HomeSeptember 2014A different health future

A different health future

A different health future based on five major changes was urged by Ms. Francesca Colombo, Head of Health Division, OECD, when she opened the session on the “Context for Change,” which was chaired by HMI President, Mr. Derek Greene.

Francesca Columbo
Francesca Columbo

“We need more prevention, to strengthen primary health care, to use secondary care services appropriately, to reduce unwarranted variations in intensity of care across and within countries and to manage big data to better inform patients, physicians and policy makers,” said Ma Columbo, who spoke on “The Future of Healthcare.”

“Prevention is the first thing cut in times of crisis. Prevention and public health expenditure have dropped well below the cuts in health expenditure generally.”

The challenges facing the OECD and Europe were that while we had an increasing life expectancy with a reduction in mortality from all causes, including circulatory diseases and cancer, we were increasingly living with chronic disease and obesity.

Diabetes was a prevalent across the OECD and it was anticipated that there would be a trebling in dementia across the OECD by 2050.

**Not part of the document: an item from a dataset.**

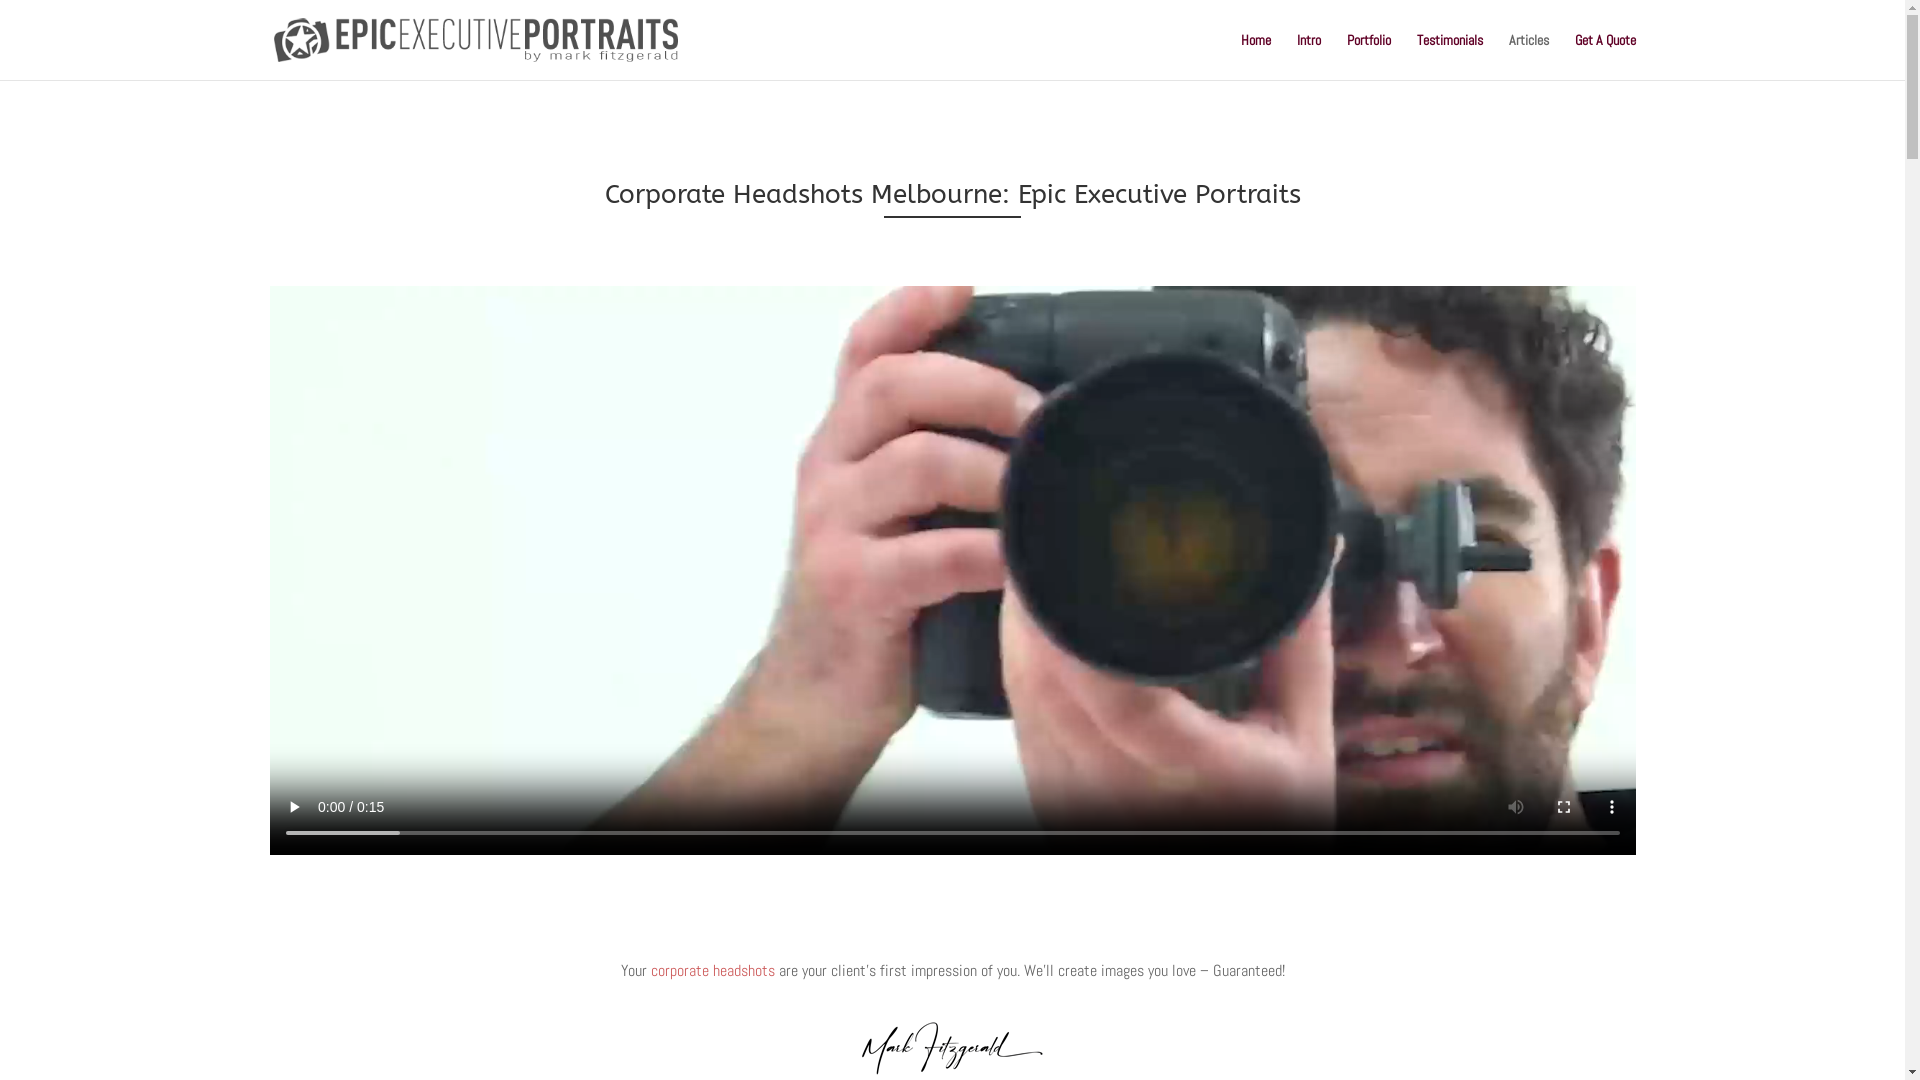 The width and height of the screenshot is (1920, 1080). I want to click on 'corporate headshots', so click(711, 969).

“We are facing these prospects at a time of fiscal challenges to our health system. The reduction in real total health spending between 2009 and 2012 has been almost 10 per cent in Ireland, third only to Portugal and Greece.

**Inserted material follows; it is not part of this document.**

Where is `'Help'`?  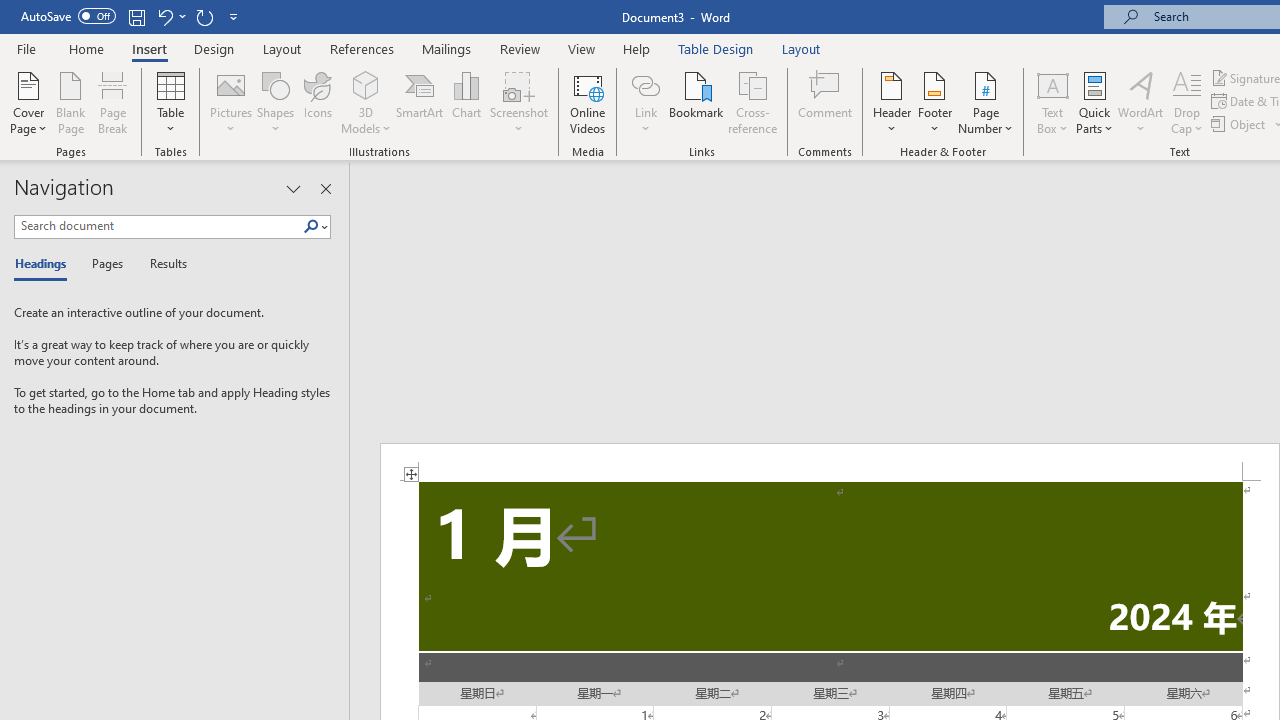
'Help' is located at coordinates (636, 48).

“In this situation we need to introduce more prevention. A country like Ireland still has quite a high rate of tobacco and alcohol consumption and a low consumption of fruit and vegetables relative to other developed countries in the OECD. A package of prevention could result in significant gains in lives lived without cancer and cardiovascular diseases. Prevention is also a good investment. We estimate that a prevention package for obesity could result in a per capita savings of around 126 US dollars across Europe.”

The reduction in real total health spending between 2009 and 2012 has been almost 10 per cent in Ireland, third only to Portugal and Greece.

Lifestyle policies showed great promise but were challenging to push through. “We have highly cost-effective strategies for tackling obesity. These include “Fat Taxes” and salt and sugar reduction. These require a multifaceted approach, regulation with policy makers, industry, providers and regulators working together. “Fat Taxes” have attracted criticism and we need careful design and implementation with monitoring and evaluation of effects. Salt and sugar reduction required a variety of policy instrument including public information, food labelling, taxation, regulation and marketing controls and food reformulation.”

Ms. Columbo said that public health should be backed up by primary care. There were huge expectations that integrated care would transform care for chronic conditions by avoiding delays, duplication or incompatibility in tests and treatment. More measures of the quality and outcomes of primary care were needed as well as payment systems that rewarded proactive, seamless care rather than episodic activities and a willingness to try out new roles, settings and models of care.

“We still have a long way to go, but primary care struggles to deliver consistently high quality services. For example for patients with diabetes, all guidelines suggest the use of drugs to lower cholesterol and control hypertension. The reality is that we see across a number of OECD countries a low use of cholesterol reducing drugs and considerable variation across the countries. It is turning out to be a difficult task to manage things like obesity in primary care and people go unnecessarily to hospitals.

“We find it hard to convince patients to adhere to treatments even when treatments are there. There are many patients who do not adhere to heart failure management.”

Ms. Columbo said that information was starting to improve in some countries but we needed to share data.

We also needed more appropriate use of specialised health services. More chronic diseases meant that demand for secondary care was growing. Hip replacement rates had increased by more than one third in Australia and Denmark and doubled in the UK in the last decade. Knee replacement rates doubled in Australia, Finland, Israel and the UK and multiplied by three in Denmark. Rates of cardiac revascularisation procedures increased by 25 per cent in Finland and France and by 40per cent in New Zealand and the UK.

The secondary care use variation across and within countries gave rise to the questions on whether there were inefficiencies in areas with a high usage or if there were unmet needs in areas with low usage. “We are starting to address this variation to see if we can improve inefficiencies and reduce inadequate supply and better respond to patient preferences. This is being tackled by publishing information on geographical variations in health care use, setting targets, developing and monitoring clinical guidelines to standardise clinical practices, provider level reporting, feedbacks, using financial incentives and comparing patient outcomes across geographical areas or over time.

We find it hard to convince patients to adhere to treatments even when treatments are there. There are many patients who do not adhere to heart failure management.

She concluded by saying shared decision making and patient centred outcome measurements were being introduced. Several factors challenged the way we collected and used data in health care and there was a need to better use data to improve therapies and conduct research. Data to support high quality care should support physicians in identifying the most appropriate care using predictive analytical modelling tools and enabling health care managers to plan and optimise care provision through predictive monitoring. There should be timely and accurate post-market surveillance for adverse drug events and timely monitoring of healthcare pathways, costs and outcomes, evaluation of care pathways using administrative data.